Boris Johnson (1964- ) was born in New York, of British parents with Turkish, German and Jewish ancestry. He was educated at Eton and Balliol College, Oxford, where he gained a second-class degree but was President of the Oxford Union. He then became a journalist, for the Times, the Daily Telegraph (for whom he was Brussels Correspondent) and the Spectator, which he edited from 1999-2005.
Johnson became MP for Henley in 2001, then in 2008 began two 4-year terms as Mayor of London, a high-profile position with little power created by the Blair government in 1999. He campaigned for the “Leave” side in the 2016 Brexit referendum and then served two years as Foreign Secretary, from which he resigned in protest at May’s proposed EU exit deal. After May’s resignation he ran for the leadership, winning a 2 to 1 majority among the party membership.
Johnson’s, term of office began with two substantial successes: having manoeuvred Cameron’s badly-designed “Fixed-Term Parliaments Act” into a general election, he won a substantial majority over the extremist Jeremy Corbyn (1949- ) and then he finally extracted Britain from the European Union.
His handling of the Covid-19 crisis was statist and mildly inept, but that does not distinguish him for any other of the world’s political leaders. However, he was the only leader to lose his job over it, when a ridiculous scandal over a drinks party resulted in referral to a House of Commons Committee packed with leftists.
Johnson made two gigantic mistakes as prime minister, which prevents our mourning him too much, despite the illegitimate nature of his removal. First, he was over-impressed by a civil service paper on the “climate change” nonsense, imposing a ridiculous objective of reaching “net zero” carbon emissions by 2050, thus condemning the economy to ever-escalating costs and intermittent energy supplies and dooming the living standards of ordinary Britons.
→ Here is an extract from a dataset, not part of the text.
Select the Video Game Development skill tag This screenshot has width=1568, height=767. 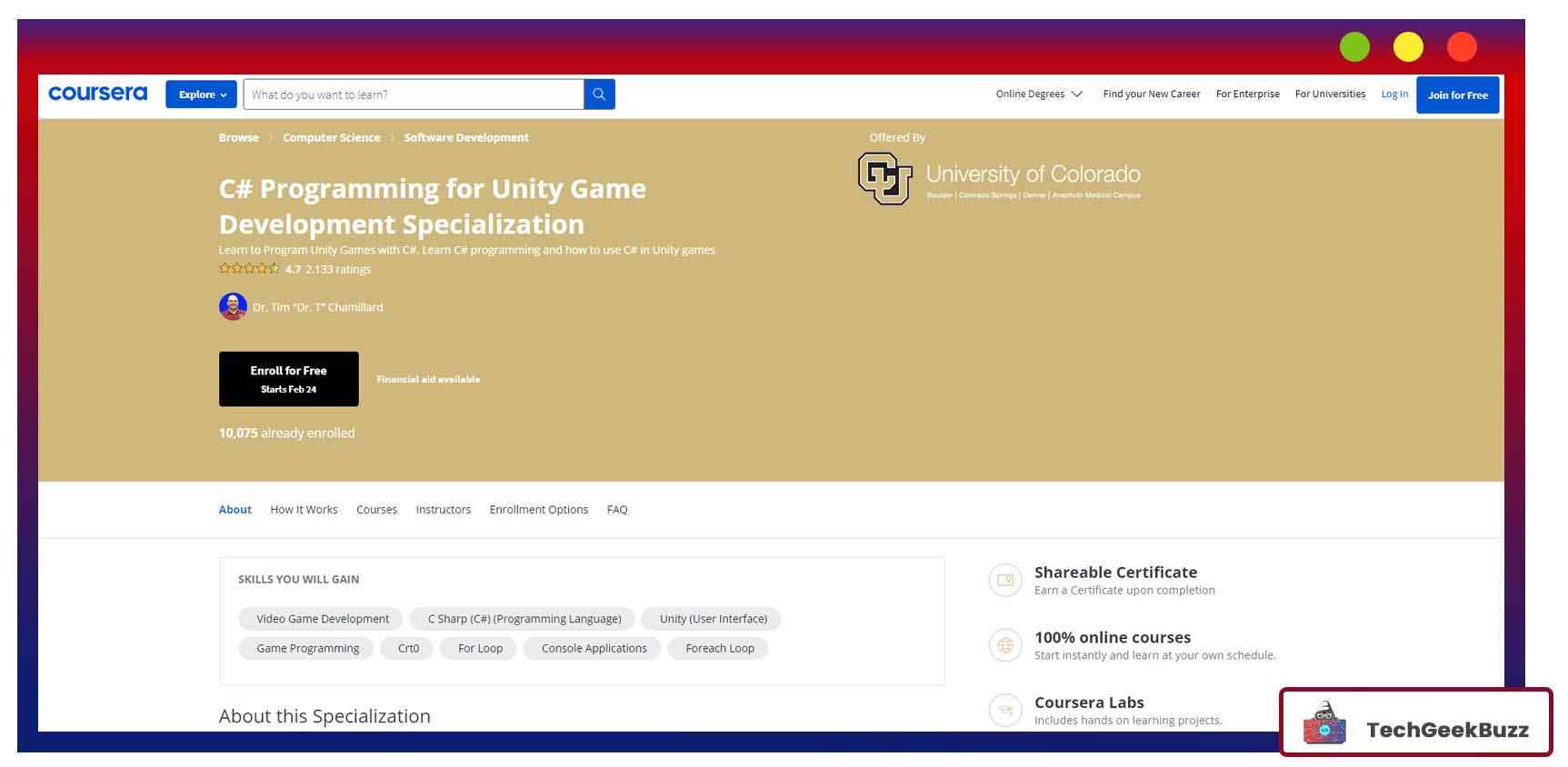323,619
A better and less arrogant prime minister would have realized that, as a liberal arts major, he was likely to be over-impressed by a well written paper and completely unable to evaluate the science underlying it, the weakest part of which is the most technical: the distortions introduced by mathematical models forecasting half a century forward, written and easily fudged by those attempting to produce a politically desired outcome.
Johnson then compounded his error by entering wholeheartedly into the defence of Ukraine, propagating myths about the “democracy” of Ukraine’s corrupt and oligarchic government and failing to determine a policy to end that war, or to prevent Russia’s leader Vladimir Putin from cosying up to China Xi Jinping, thus producing an anti-Western “Axis” like that of the late 1930s, with possibly irretrievably bad results.
His ultimate ranking will be determined by whether the Brexit he brought Britain survives his socialist successors; his climate change and Ukraine errors make that survival highly doubtful. What a pity; he had the capability to be, if not a great prime minister, at least a good one.